On the whole, this is the key issue: whether [Chechnya is] with Russia or not. We have been posing that question to our respondents in Chechnya each month for two years now. And when we first asked them in February ­ March 2003, it transpired that 67 per cent of respondents said they wanted Chechnya to stay within Russia.

When I published the results of that survey everyone was very surprised because everyone had assumed that separatist sentiments prevailed in Chechnya. I am afraid that in its policy toward Chechnya Russia proceeded from the assumption that separatist sentiments prevailed there.

Suddenly it turned out that there were not so many separatists. And with the policy beginning to change it turned out that most Chechens were sensible people. Our latest survey revealed that 82 per cent of Chechens want to see their republic as part of Russia and only 14 per cent said that Chechnya ought to develop as an independent nation.

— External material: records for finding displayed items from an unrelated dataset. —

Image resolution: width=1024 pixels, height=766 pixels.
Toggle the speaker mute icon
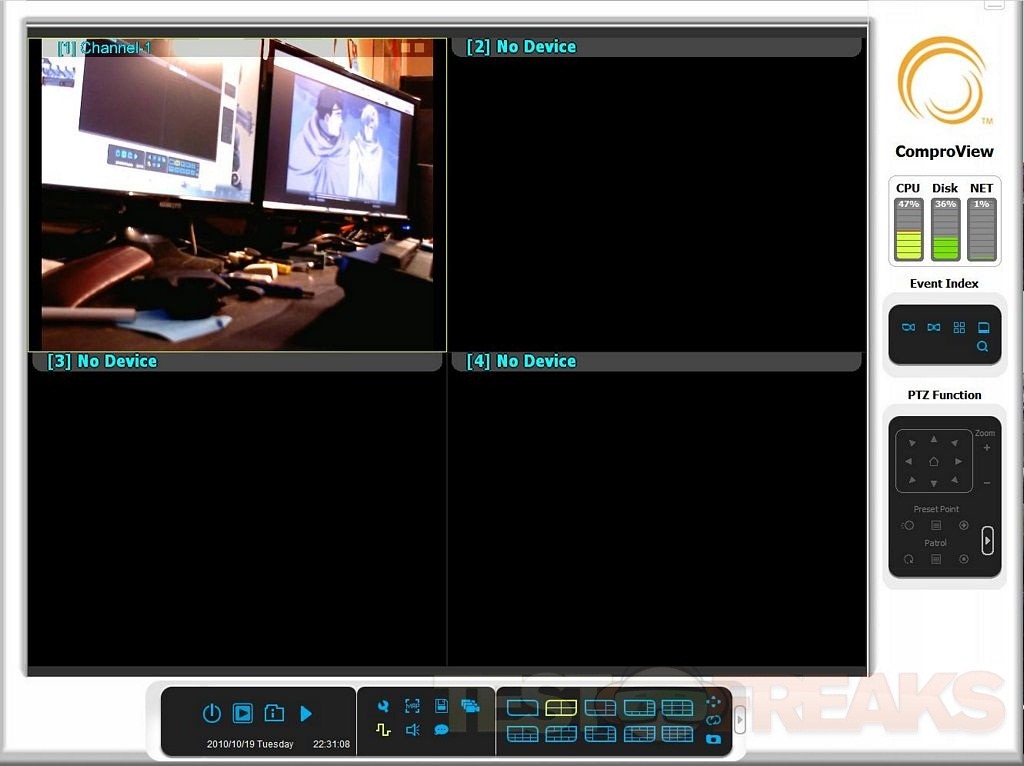(412, 730)
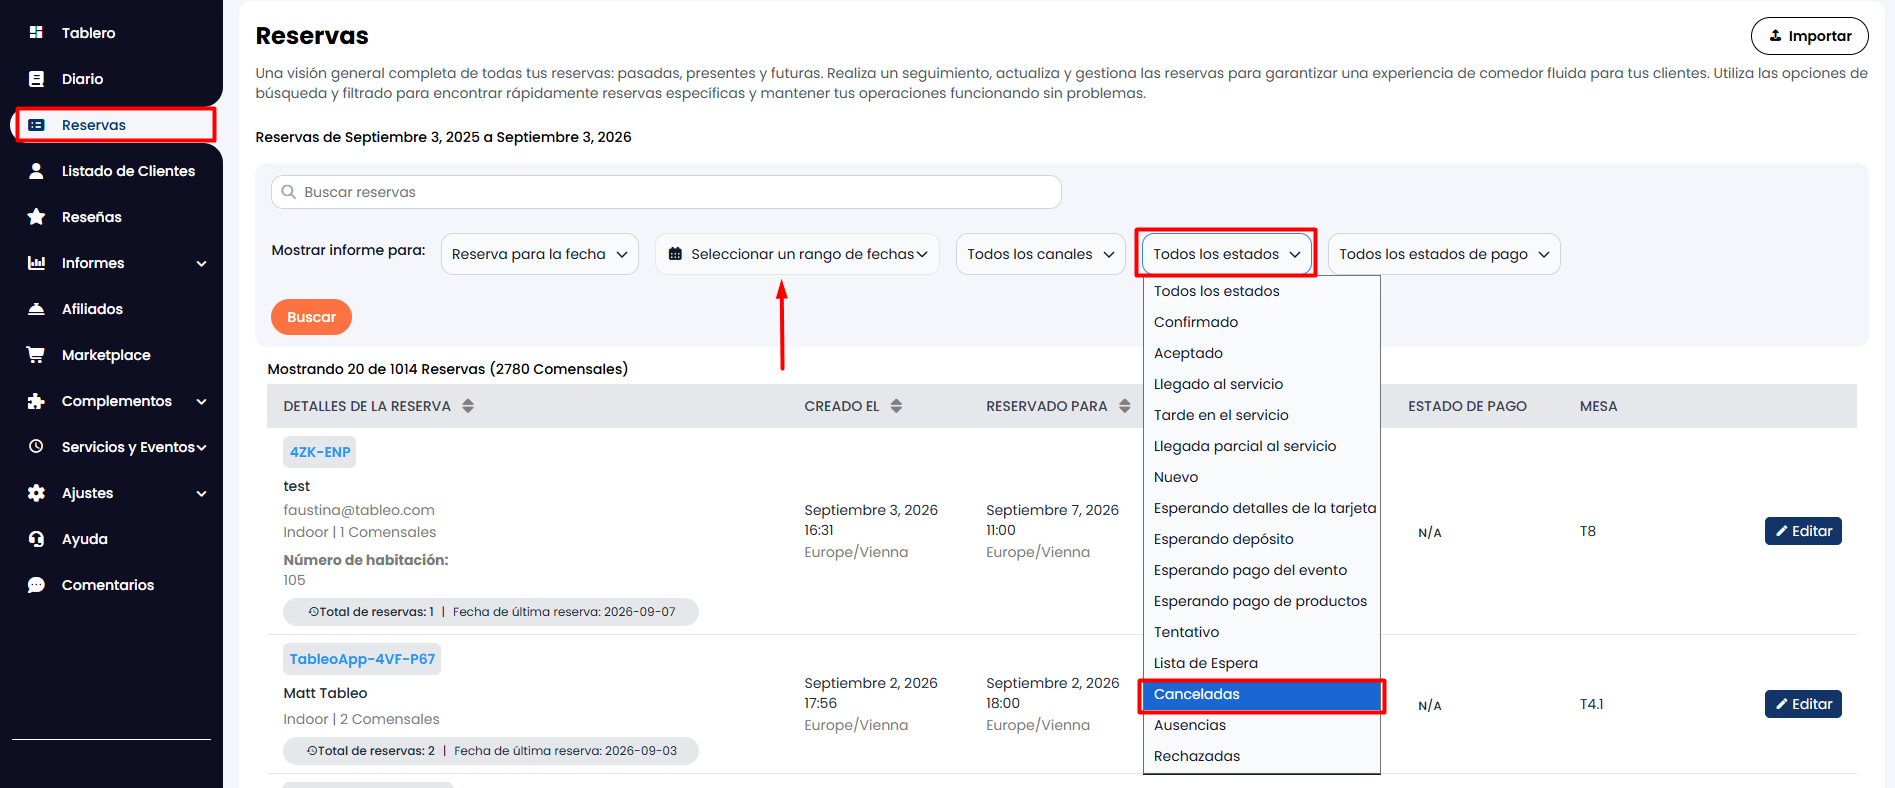Image resolution: width=1895 pixels, height=788 pixels.
Task: Click the Buscar reservas search field
Action: [666, 192]
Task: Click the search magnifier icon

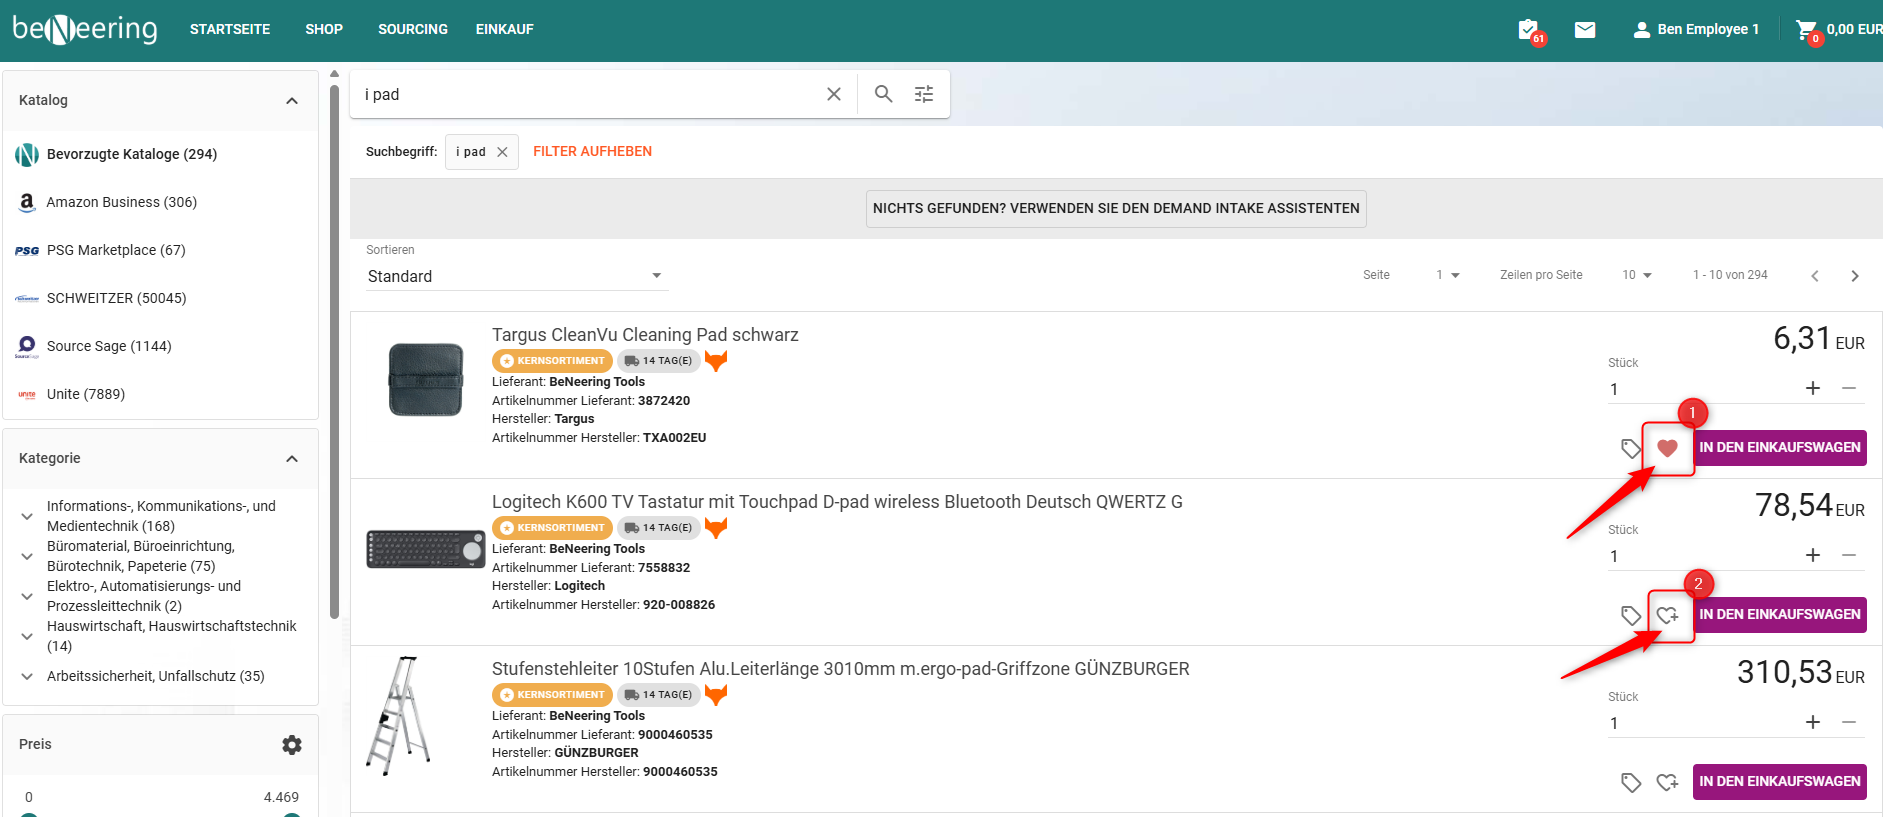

That means that regardless of what we think of concrete individuals, I mean Aslan Maskhadov or Akhmad Kadyrov, the people know the answer to the main question. They believe it would be easier for them to solve their problems and safeguard their interests within the political and legal space of Russia.

Have any striking changes occurred in general in public opinion compared to eve of last year’s presidential election? Have Chechens revised their attitude towards the election on the whole after the killing of President Kadyrov?

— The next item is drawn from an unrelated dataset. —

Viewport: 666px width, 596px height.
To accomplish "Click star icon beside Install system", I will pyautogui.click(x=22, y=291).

It is hard to say. Last year saw something similar. They wanted to elect a president. They thought, we will elect the president, endorse the constitution, elect the parliament, local authorities and will at long last become normal. Things will go well then. Last year signs of war were being removed, this year signs of peace are being built up. Last year checkpoints were removed, Budanov imprisoned, compensation was promised. This year people said they want to turn a page.

We ask them who holds power in the republic. Last year [respondents said], before the presidential elections that power was held by the Russian military. And after the election all of a sudden one-third of the population said the power belonged to Kadyrov.

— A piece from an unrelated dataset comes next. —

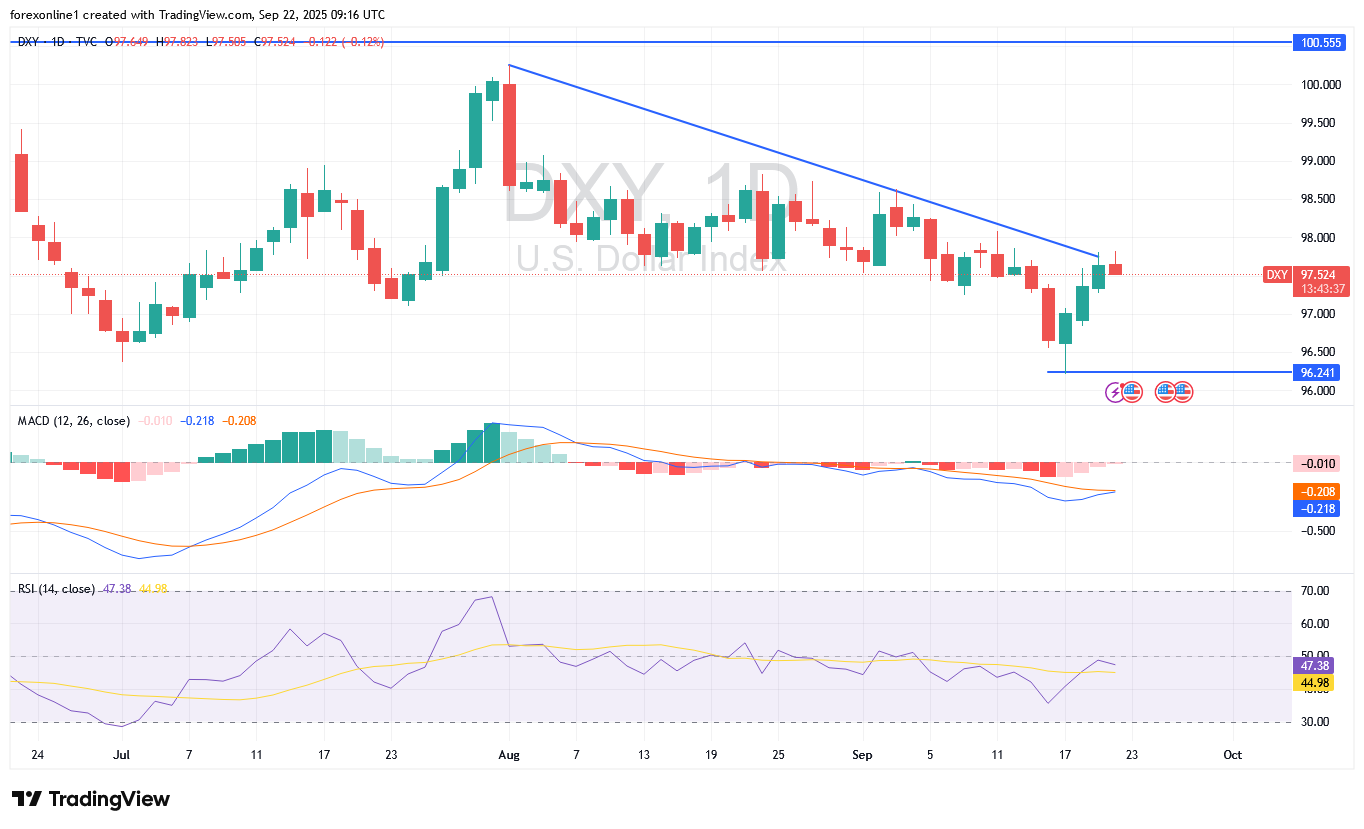The width and height of the screenshot is (1364, 829).
Task: Click the purple lightning economic event icon
Action: pos(1113,391)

Today 48 per cent again believe that the federal center holds full control: 30 per cent of them say that power is fully in the hands of Putin himself, 18 per cent say it lies with the military. Last year the attitude towards the elections was different, there was hope.

Then candidates began to withdraw from the political arena. Honestly speaking, it was only [Malik] Saidullayev, who was disqualified; Dzhabrailov and Aslakhanov backed out at their own initiative. And then Akhmad Kadyrov remained the only realistic candidate.

And with just one candidate left the people still understood that there was nothing terrible about it because what is more important is that that person is favored by Moscow. Moreover, his course conforms to our expectations on the whole. Yet, emotionally they feel distrust. We are a large, intelligent, talented people, why do you not trust us? Aren’t we able to make the correct choice on our own?

And still, is there any interest in the elections?

According to the latest surveys, as many as 64 per cent of the voters intend to cast their ballots on Sunday.

Whose opinion matters for the Chechen voters? What influence can the teips (clans) have on the vote?

When speaking of Chechnya, everyone remembers the teips and wants to find out who belongs to which teip, and every Chechen knows where his mountain is. You may be certain he will lead you to it even if his family has been living on a plain over the past two generations.

Teips do have influence, but only as a secondary factor. This is very easy to verify: we asked people to which teip they belong and for whom they vote. Results show that there are no inner-teip agreements on the issue. For instance, Malik Saidullayev and Akhmad Kadyrov belong to the same teip, but each has his supporters.

Do men influence their wives’ choice? They do, although you won’t find more independent women in the entire Northern Caucasus than Chechen women. They calmly make independent decisions. Chechens also heed the public opinion, which depends rather on what the alim would say. Alims are more influential than imams. And of course, 100 per cent of the children in Islamic families heed the opinion of their elders.